D’aucuns estiment, d’autre part, qu’il faut comptabiliser certaines catégories de salariés dans la case des pauvres. La réalité des salaires est telle que beaucoup, de l’enseignant au postier, doivent s’adonner à de petits boulots pour joindre les deux bouts avec tout ce que cela suppose de dévoiement pour le prestige de ces métiers.
La flambée des prix de produits de première nécessité et la cherté de la vie, aggravées par l’absence d’un système social efficace, jettent des catégories salariales entières dans la pauvreté.
A Tizi-Ouzou
En l’absence de chiffres fiables pour nous renseigner sur l’étendue du phénomène de la pauvreté dans la wilaya de Tizi-Ouzou, on ne peut se contenter de certains constats qui en disent long sur les disparités qu’on peut voir dans les différents milieux sociaux. Même les critères pour définir qui est pauvre et qui ne l’est pas, sont absents, même si par définition est pauvre celui qui n’arrive pas à subvenir à ses besoins les plus élémentaires, celui qui ne peut pas s’offrir les commodités nécessaires de nos jours. Pour mieux centrer le problème de la pauvreté, il faudra sans doute faire la distinction entre la vie dans les milieux urbains et les milieux ruraux. Dans la wilaya de Tizi-Ouzou, les centres urbains où les grandes agglomérations vivent un paradoxe en terme d’indice de pauvreté, tout ce qu’on appelant les riches s’enrichissent davantage. Le climat des affaires et du gain facile étant un facteur déterminant.

Par contre, les autres couches sociales y compris les classes moyennes subissent de plein fouet tout ce qui peut constituer une raison pour s’appauvrir, notamment lorsque le simple citoyen est confronté à l’érosion de son pouvoir d’achat, tel que constaté de nos jours.
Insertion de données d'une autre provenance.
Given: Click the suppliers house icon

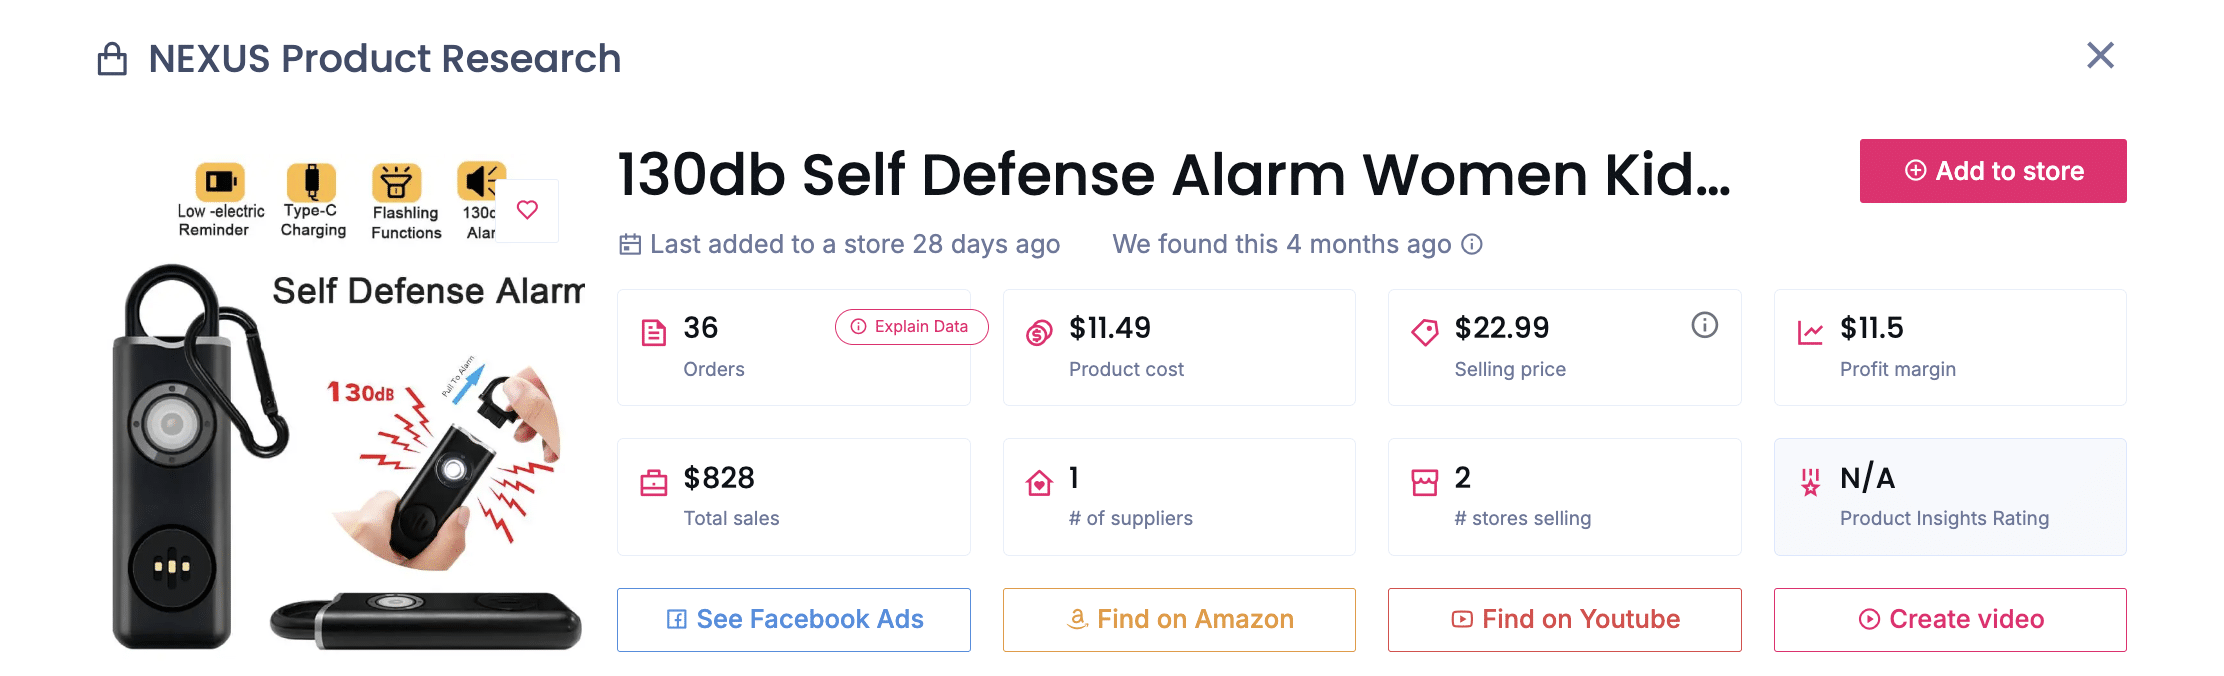Looking at the screenshot, I should (1039, 483).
Sur un autre registre, ce qu’on appelle les poches de pauvreté semblent s’élargir dans toutes les communes de la wilaya de Tizi-Ouzou au vu de la demande qui ne cesse de s’accroître à chaque fois. Des actions de solidarité ou des aides aux démunis sont organisées par les pouvoirs publics. En témoignent le nombre de couffins alimentaires distribués dans les villes et les villages à l’occasion du mois du ramadan, qui se comptent par les dizaines de milliers. De même, la liste d’inscrits aux dispositifs du filet social, plus particulièrement l’IAIG, illustre un peu mieux la précarité qui touche de nombreuses familles, mettant ainsi les élus locaux dans des situations difficiles pour gérer ceci sur le plan humain. Il ne faut pas ignorer que le chômage des jeunes est un autre facteur qui représente un danger pour sauvegarder les équilibres sociaux. Enfin, il n’est pas vrai de rappeler que des communes de la wilaya, telles que Aït Yahia Moussa, Mekira, Frikat, Assi Youcef, Aït Bouaddou et bien d’autres situées en haute montagne et au nord de la wilaya, n’arrivent pas avec les moyens dont ils disposent à faire face à la pauvreté rompante, d’autant plus que la solution ne peut venir que d’une stratégie globale et nationale pour assurer une vie digne aux citoyens.